◆ REQUIREMENT ◆
Copy out the claudin-7 lung cancer abstract word for word, in full.

===== EXCERPT TO READ

Molecular cancer

A non-tight junction function of claudin-7-Interaction with integrin signaling in suppressing lung cancer cell proliferation and detachment.

PMID 26081244


Claudins are a family of tight junction (TJ) membrane proteins involved in a broad spectrum of human diseases including cancer. Claudin-7 is a unique TJ membrane protein in that it has a strong basolateral membrane distribution in epithelial cells and in tissues. Therefore, this study aims to investigate the functional significance of this non-TJ localization of claudin-7 in human lung cancer cells. Claudin-7 expression was suppressed or deleted by lentivirus shRNA or by targeted-gene deletion. Cell cycle analysis and antibody blocking methods were employed to assay cell proliferation and cell attachment, respectively. Electron microscopy and transepthelial electrical resistance measurement were performed to examine the TJ ultrastructure and barrier function. Co-immunolocalization and co-immunoprecipitation was used to study claudin-7 interaction with integrin β1. Tumor growth in vivo were analyzed using athymic nude mice. Claudin-7 co-localizes and forms a stable complex with integrin β1. Both suppressing claudin-7 expression by lentivirus shRNA in human lung cancer cells (KD cells) and deletion of claudin-7 in mouse lungs lead to the reduction in integrin β1 and phospho-FAK levels. Suppressing claudin-7 expression increases cell growth and cell cycle progression. More significantly, claudin-7 KD cells have severe defects in cell-matrix interactions and adhere poorly to culture plates with a remarkably reduced integrin β1 expression. When cultured on uncoated glass coverslips, claudin-7 KD cells grow on top of each other and form spheroids while the control cells adhere well and grow as a monolayer. Reintroducing claudin-7 reduces cell proliferation, upregulates integrin β1 expression and increases cell-matrix adhesion. Integrin β1 transfection partially rescues the cell attachment defect. When inoculated into nude mice, claudin-7 KD cells produced significantly larger tumors than control cells. In this study, we identified a previously unrecognized function of claudin-7 in regulating cell proliferation and maintaining epithelial cell attachment through engaging integrin β1.

==========
===== DATA LISTING

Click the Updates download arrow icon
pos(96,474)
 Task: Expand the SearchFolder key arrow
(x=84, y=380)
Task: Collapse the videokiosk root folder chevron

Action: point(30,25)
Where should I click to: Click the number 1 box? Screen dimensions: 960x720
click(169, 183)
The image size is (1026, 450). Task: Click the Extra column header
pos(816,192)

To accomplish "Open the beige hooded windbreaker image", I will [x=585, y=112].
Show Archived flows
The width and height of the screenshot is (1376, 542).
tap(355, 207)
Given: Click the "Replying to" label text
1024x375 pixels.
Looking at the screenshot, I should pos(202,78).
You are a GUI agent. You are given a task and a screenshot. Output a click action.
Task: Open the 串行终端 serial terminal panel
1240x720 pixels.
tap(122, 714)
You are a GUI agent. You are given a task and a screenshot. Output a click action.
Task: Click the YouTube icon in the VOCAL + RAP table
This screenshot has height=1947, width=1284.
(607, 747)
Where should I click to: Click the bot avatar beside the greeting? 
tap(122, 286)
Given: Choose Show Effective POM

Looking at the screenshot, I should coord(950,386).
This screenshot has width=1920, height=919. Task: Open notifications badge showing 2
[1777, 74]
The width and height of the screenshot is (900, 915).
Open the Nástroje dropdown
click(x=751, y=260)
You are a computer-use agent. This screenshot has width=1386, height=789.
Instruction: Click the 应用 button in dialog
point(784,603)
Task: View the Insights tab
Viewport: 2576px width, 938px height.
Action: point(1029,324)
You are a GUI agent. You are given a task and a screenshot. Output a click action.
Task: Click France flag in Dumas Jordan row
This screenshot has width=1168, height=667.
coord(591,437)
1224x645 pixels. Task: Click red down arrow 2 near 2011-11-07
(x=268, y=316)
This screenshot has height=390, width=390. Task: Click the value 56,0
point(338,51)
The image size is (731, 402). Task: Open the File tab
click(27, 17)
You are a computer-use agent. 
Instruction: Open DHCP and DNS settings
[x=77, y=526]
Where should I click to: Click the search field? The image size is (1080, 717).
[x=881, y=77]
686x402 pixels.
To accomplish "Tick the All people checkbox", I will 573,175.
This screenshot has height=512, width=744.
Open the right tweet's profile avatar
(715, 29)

==========

◆ RESULT OF THIS EXERCISE ◆
Molecular cancer

A non-tight junction function of claudin-7-Interaction with integrin signaling in suppressing lung cancer cell proliferation and detachment.

PMID 26081244


Claudins are a family of tight junction (TJ) membrane proteins involved in a broad spectrum of human diseases including cancer. Claudin-7 is a unique TJ membrane protein in that it has a strong basolateral membrane distribution in epithelial cells and in tissues. Therefore, this study aims to investigate the functional significance of this non-TJ localization of claudin-7 in human lung cancer cells. Claudin-7 expression was suppressed or deleted by lentivirus shRNA or by targeted-gene deletion. Cell cycle analysis and antibody blocking methods were employed to assay cell proliferation and cell attachment, respectively. Electron microscopy and transepthelial electrical resistance measurement were performed to examine the TJ ultrastructure and barrier function. Co-immunolocalization and co-immunoprecipitation was used to study claudin-7 interaction with integrin β1. Tumor growth in vivo were analyzed using athymic nude mice. Claudin-7 co-localizes and forms a stable complex with integrin β1. Both suppressing claudin-7 expression by lentivirus shRNA in human lung cancer cells (KD cells) and deletion of claudin-7 in mouse lungs lead to the reduction in integrin β1 and phospho-FAK levels. Suppressing claudin-7 expression increases cell growth and cell cycle progression. More significantly, claudin-7 KD cells have severe defects in cell-matrix interactions and adhere poorly to culture plates with a remarkably reduced integrin β1 expression. When cultured on uncoated glass coverslips, claudin-7 KD cells grow on top of each other and form spheroids while the control cells adhere well and grow as a monolayer. Reintroducing claudin-7 reduces cell proliferation, upregulates integrin β1 expression and increases cell-matrix adhesion. Integrin β1 transfection partially rescues the cell attachment defect. When inoculated into nude mice, claudin-7 KD cells produced significantly larger tumors than control cells. In this study, we identified a previously unrecognized function of claudin-7 in regulating cell proliferation and maintaining epithelial cell attachment through engaging integrin β1.